Quebec has gone the furthest. Its three hardest hit areas – Montreal, Quebec City and parts of the southeastern Chaudière-Appalaches region – entered a 28-day partial lockdown on Oct. 1. More regions followed. Bars, theaters, casinos and museums are closed. Restaurants are limited to takeout. Private gatherings among people from different households are mostly prohibited.
Christian Dubé, the provincial health minister, said there’s more community transmission in more parts of the province than there was in the spring, when many outbreaks occurred in long-term care homes and cases were largely concentrated in Montreal.
“Don’t take the risk,” he said. “Don’t test the system. … Stay home.”
In Ontario, testing centers are so overwhelmed that officials have tightened the criteria for who can get a test. A backlog of tens of thousands of samples has left officials flying blind on the source of infections and the scope of the problem. Toronto, Canada’s largest city, has scaled back contact tracing.
Progressive Conservative Ontario Premier Doug Ford has responded with harsh words for rule breakers. The organizers of large social gatherings, he said, are “a few fries short of a Happy Meal.” The hundreds who attended a car rally in a parking lot in Hamilton last month should get their brains scanned, he said.
He had for several weeks resisted calls, including from Toronto’s top doctor, to do more. He said early last week that he needed to see more evidence before taking “someone’s livelihood away” and that the province was “flattening the curve.”
But on Friday, Ford’s tone changed, and he warned that Ontario was at risk of the “worst-case scenarios” seen in northern Italy. He announced restrictions in hard-hit areas, including a ban on indoor dining at bars and restaurants, and the closing of indoor gyms, theaters and casinos for at least 28 days.
Infectious-disease specialists say the response has been hampered by muddled messaging. Dubé has admitted that communication in Quebec could have been better. Different officials in Ontario have offered varying definitions of “household” and contradictory advice on how or whether to gather for Thanksgiving – even within the same news conference.
Ford described his own holiday plans, then appeared to change them after it was pointed out that they contradicted his own government’s advice to celebrate only with those in one’s immediate household.
Morris, the University of Toronto professor, said the messaging mishaps risk damaging public trust in officials when it’s most needed.
“There’s been a failure to recognize the inconsistent messaging … and an almost delusion that if you implore people to behave differently, then they will behave differently,” he said. “In almost every jurisdiction that hasn’t occurred, and we’ve failed to learn from other jurisdictions.”

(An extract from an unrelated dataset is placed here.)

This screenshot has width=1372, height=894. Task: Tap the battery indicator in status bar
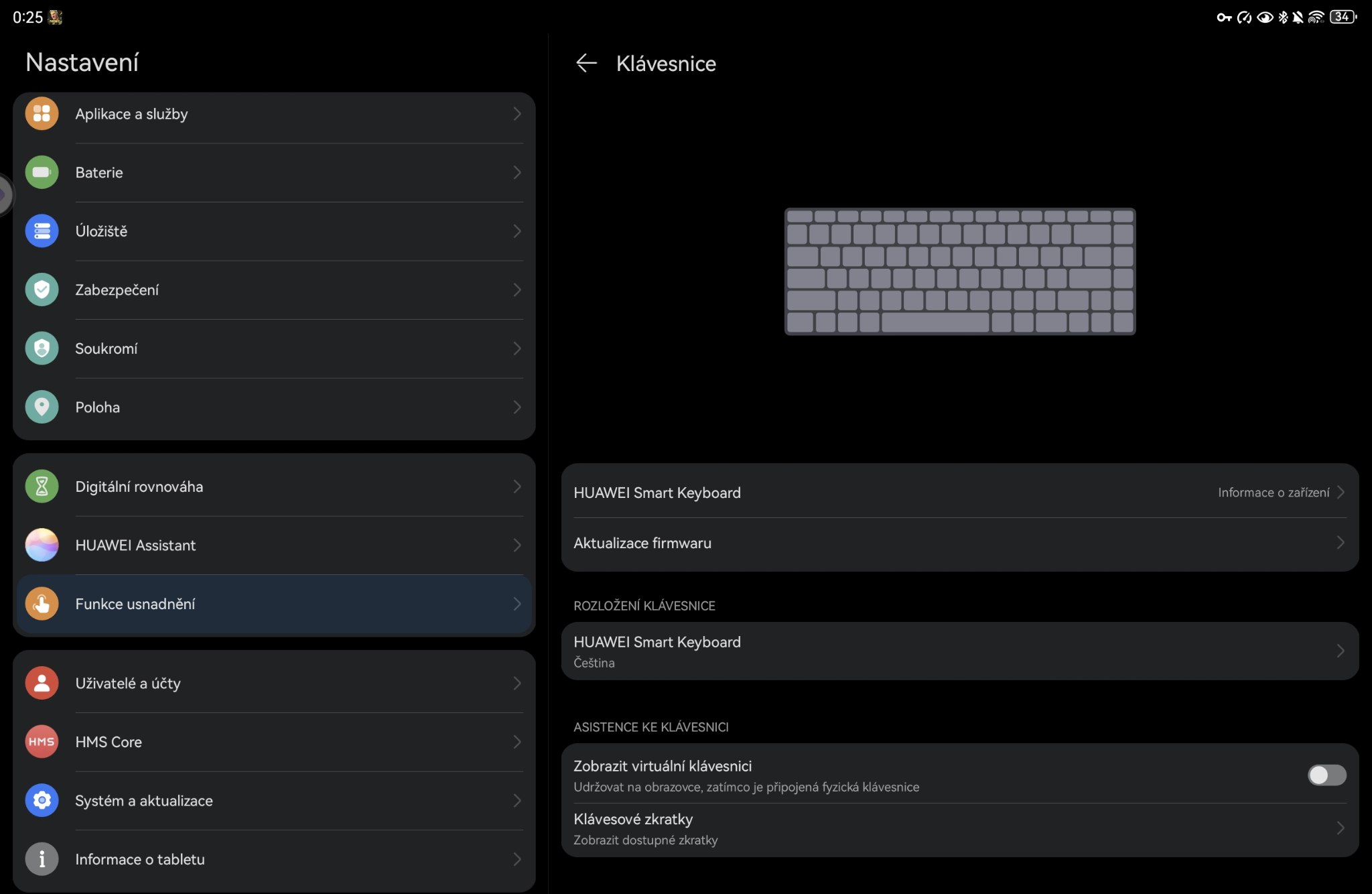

Canadians observe Thanksgiving each year on the second Monday of October. As in the United States, many celebrate with turkey, stuffing and pumpkin pie. College students return home. The Canadian Football League typically plays a game or two – the Thanksgiving Day Classic – but the league canceled the season this year after failing to secure financial aid from the federal government.
Thanksgiving accounts for 39 percent of annual whole turkey sales, according to the Turkey Farmers of Canada. The national supermarket group Loblaw says it’s emphasizing smaller birds this year, in the expectation they’ll be more popular for smaller gatherings, but will still have large turkeys, “because, really, who doesn’t love leftovers?”
Robert is skipping the turkey this year. She said it’s been “extremely hard” not to see her family, but she has two brothers with cancer, and everyone has agreed that gathering isn’t worth the risk.
She’s keeping her fingers crossed for a more normal Christmas, but she’s not optimistic.
“When you look at the numbers,” she said, “I doubt that we’re all going to see each other.”